- **Excerto fornecido**
......

Eduardo acabou de se arranjar, tomou o pequeno-almoço e saiu para o trabalho.

Continua...

21 Comments:

Blogger Rainbow said...

Hum!Sempre uma surpresa a cada sexta!
Gosto cada vez mais da história!
Vocês são realmente uma delícia.
Bjs coloridos

11:16 pm  
Anonymous Anonymous said...

Fico a espera de mais;)
Bom fds
Beijokas 1000

12:36 am  
Anonymous Anonymous said...

Isa e Luis é bom ler esta Estória! Bom fim de semana! Um beijo.

8:46 pm  
Anonymous Anonymous said...

Olá Isa&Luís...
Como sempre estou a adorar a história.
"Que cada novo dia seja para vocês:
Um convite, um apelo, uma oportunidade.
Um convite para começar,
Um apelo para viver,
Uma oportunidade para amar".
Bom fim de semana te desejo.
Beijos e um sorriso.

11:33 pm  
Anonymous Anonymous said...

Este capítulo encantou-me, está maravilhoso!Não, não o digo por simpatia circunstancial, está mesmo extraordinário! Não sei qual dos dois o escreveu, ou se foi a meias, mas desde já os meus sinceros parabéns!E estes conhecimentos da psique humana, do comportamento existencial e social dos mais velhos e mais novos, não é para qualquer um! Há aqui muita "bagagem" académica e experiência da vida. E realmente uma das leis da Vida é a procura do prazer, da alegria... infelizmente os caminhos da Vida pregam tantas partidas que tudo se complica!Voltando ao fio da meada da história propriamente dita bom, o Eduardo vai passar por maus bocados quando conhecer Sara, e tudo que ela vai despoletar em sua cabeça e no seu íntimo... digo eu!!! Mais uma vez parabéns por este extraordinário capítulo! Beijinho e abraço...

5:47 am  
Blogger Miguel Augusto said...

O passado pode trazer clarividência, mas também armadilhas!Continuem no bom caminho

12:03 pm  
Blogger Alexandra said...

......

- **Material fornecido**
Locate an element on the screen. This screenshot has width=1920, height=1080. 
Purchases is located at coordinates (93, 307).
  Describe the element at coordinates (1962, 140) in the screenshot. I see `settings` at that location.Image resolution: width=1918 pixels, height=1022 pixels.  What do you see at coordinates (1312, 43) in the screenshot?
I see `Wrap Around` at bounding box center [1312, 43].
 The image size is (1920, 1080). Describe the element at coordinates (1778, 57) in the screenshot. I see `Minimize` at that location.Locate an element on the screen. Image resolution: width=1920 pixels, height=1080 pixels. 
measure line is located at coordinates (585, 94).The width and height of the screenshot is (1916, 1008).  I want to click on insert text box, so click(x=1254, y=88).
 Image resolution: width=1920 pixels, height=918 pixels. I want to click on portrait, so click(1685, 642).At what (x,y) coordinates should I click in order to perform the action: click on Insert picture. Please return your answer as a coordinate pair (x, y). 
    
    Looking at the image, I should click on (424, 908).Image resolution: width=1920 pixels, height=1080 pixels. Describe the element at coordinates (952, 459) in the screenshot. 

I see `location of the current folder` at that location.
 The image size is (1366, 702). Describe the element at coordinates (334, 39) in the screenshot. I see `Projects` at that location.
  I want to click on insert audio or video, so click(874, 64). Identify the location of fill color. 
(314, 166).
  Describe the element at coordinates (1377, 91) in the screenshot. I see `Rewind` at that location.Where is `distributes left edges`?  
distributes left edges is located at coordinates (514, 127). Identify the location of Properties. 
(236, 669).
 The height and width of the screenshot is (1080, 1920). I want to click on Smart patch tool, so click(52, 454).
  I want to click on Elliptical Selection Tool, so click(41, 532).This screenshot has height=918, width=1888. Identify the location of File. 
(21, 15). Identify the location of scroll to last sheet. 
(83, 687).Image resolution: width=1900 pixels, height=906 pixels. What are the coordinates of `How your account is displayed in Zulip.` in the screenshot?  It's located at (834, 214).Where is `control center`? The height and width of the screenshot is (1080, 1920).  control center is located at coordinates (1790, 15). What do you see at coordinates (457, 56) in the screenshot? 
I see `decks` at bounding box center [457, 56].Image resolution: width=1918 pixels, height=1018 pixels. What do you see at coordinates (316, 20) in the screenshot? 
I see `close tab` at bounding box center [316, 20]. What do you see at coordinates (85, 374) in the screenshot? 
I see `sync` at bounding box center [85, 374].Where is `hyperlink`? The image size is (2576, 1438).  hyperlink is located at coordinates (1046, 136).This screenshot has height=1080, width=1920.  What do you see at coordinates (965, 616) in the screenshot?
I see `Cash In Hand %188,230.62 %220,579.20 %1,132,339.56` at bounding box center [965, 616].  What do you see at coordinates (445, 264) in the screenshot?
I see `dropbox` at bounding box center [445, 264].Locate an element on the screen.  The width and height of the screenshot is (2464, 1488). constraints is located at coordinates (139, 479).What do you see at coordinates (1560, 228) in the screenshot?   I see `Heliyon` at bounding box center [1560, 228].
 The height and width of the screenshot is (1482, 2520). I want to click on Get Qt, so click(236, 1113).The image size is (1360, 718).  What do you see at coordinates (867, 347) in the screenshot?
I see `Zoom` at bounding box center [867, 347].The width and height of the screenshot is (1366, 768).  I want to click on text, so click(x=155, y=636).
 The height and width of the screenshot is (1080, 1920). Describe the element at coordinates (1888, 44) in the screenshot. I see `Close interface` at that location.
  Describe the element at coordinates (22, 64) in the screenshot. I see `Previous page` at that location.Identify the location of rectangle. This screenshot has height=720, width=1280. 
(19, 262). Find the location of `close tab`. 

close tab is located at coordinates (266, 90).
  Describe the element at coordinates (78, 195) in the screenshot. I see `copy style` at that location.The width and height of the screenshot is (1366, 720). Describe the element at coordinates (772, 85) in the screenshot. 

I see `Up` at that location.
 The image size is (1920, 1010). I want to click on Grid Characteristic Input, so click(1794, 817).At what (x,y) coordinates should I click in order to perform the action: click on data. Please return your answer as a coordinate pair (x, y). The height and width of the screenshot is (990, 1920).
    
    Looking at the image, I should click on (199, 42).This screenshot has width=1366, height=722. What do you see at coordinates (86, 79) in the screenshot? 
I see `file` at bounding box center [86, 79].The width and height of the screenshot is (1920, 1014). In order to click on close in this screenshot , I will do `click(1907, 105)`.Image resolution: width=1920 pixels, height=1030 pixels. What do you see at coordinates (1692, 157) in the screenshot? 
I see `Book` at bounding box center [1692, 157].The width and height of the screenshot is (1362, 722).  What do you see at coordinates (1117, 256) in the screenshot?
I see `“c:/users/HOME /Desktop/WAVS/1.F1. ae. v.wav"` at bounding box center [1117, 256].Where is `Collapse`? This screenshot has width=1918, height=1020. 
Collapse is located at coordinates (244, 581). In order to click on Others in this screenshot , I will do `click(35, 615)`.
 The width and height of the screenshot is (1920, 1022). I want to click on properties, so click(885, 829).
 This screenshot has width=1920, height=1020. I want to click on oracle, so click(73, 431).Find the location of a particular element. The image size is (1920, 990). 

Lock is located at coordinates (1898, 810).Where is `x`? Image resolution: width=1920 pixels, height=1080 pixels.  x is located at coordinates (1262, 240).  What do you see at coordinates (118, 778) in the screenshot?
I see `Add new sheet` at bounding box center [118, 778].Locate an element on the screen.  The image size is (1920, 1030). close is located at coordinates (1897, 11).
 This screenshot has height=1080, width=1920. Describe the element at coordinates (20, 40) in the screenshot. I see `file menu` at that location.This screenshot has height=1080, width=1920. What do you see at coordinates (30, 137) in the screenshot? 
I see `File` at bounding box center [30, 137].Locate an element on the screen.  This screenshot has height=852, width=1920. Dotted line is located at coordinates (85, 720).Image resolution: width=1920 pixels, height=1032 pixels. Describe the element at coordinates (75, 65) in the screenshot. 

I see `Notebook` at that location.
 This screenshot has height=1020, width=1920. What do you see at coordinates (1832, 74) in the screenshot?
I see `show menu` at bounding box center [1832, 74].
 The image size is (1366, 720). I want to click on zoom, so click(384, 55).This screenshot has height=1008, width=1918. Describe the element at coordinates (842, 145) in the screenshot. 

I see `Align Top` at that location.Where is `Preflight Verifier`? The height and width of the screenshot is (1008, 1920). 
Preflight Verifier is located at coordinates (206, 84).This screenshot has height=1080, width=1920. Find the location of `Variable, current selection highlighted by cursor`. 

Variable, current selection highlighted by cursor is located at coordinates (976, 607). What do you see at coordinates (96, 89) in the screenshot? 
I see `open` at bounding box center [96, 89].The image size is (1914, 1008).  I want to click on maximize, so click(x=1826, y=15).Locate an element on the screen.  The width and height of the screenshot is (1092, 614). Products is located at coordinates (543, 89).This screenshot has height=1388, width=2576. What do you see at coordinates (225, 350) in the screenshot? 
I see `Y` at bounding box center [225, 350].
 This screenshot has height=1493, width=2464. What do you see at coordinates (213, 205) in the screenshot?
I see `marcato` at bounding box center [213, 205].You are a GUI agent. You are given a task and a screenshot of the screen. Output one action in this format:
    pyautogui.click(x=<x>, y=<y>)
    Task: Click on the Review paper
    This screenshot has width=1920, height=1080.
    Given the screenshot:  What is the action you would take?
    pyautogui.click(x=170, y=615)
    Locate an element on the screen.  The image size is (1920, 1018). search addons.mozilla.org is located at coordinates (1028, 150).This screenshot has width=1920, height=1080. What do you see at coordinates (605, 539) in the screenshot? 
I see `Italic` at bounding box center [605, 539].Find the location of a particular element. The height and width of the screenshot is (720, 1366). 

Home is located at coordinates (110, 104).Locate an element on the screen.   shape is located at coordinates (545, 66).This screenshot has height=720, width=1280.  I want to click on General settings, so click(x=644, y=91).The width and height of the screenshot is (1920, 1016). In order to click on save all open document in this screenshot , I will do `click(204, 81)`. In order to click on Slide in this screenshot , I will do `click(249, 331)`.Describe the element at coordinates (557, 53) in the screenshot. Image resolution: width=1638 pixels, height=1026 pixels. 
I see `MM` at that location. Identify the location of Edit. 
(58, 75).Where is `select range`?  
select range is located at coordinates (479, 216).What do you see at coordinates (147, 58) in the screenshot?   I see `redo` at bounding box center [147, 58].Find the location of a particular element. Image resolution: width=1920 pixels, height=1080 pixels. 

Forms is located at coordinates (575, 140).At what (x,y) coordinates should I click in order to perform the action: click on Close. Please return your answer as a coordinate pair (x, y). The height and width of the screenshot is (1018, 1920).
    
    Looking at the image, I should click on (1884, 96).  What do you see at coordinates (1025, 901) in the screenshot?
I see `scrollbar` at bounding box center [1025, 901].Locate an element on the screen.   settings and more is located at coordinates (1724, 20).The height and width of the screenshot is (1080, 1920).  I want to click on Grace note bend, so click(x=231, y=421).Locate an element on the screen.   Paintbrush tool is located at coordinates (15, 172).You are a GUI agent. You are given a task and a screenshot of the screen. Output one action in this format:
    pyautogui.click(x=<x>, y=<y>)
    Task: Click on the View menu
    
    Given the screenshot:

......

- **Tarefa**
Repete, sem mudar nada, tudo o que vai de "Este capítulo encantou-me, está" até "Blogger Miguel Augusto said..." no excerto fornecido.

- **Resposta**
Este capítulo encantou-me, está maravilhoso!Não, não o digo por simpatia circunstancial, está mesmo extraordinário! Não sei qual dos dois o escreveu, ou se foi a meias, mas desde já os meus sinceros parabéns!E estes conhecimentos da psique humana, do comportamento existencial e social dos mais velhos e mais novos, não é para qualquer um! Há aqui muita "bagagem" académica e experiência da vida. E realmente uma das leis da Vida é a procura do prazer, da alegria... infelizmente os caminhos da Vida pregam tantas partidas que tudo se complica!Voltando ao fio da meada da história propriamente dita bom, o Eduardo vai passar por maus bocados quando conhecer Sara, e tudo que ela vai despoletar em sua cabeça e no seu íntimo... digo eu!!! Mais uma vez parabéns por este extraordinário capítulo! Beijinho e abraço...

5:47 am  
Blogger Miguel Augusto said...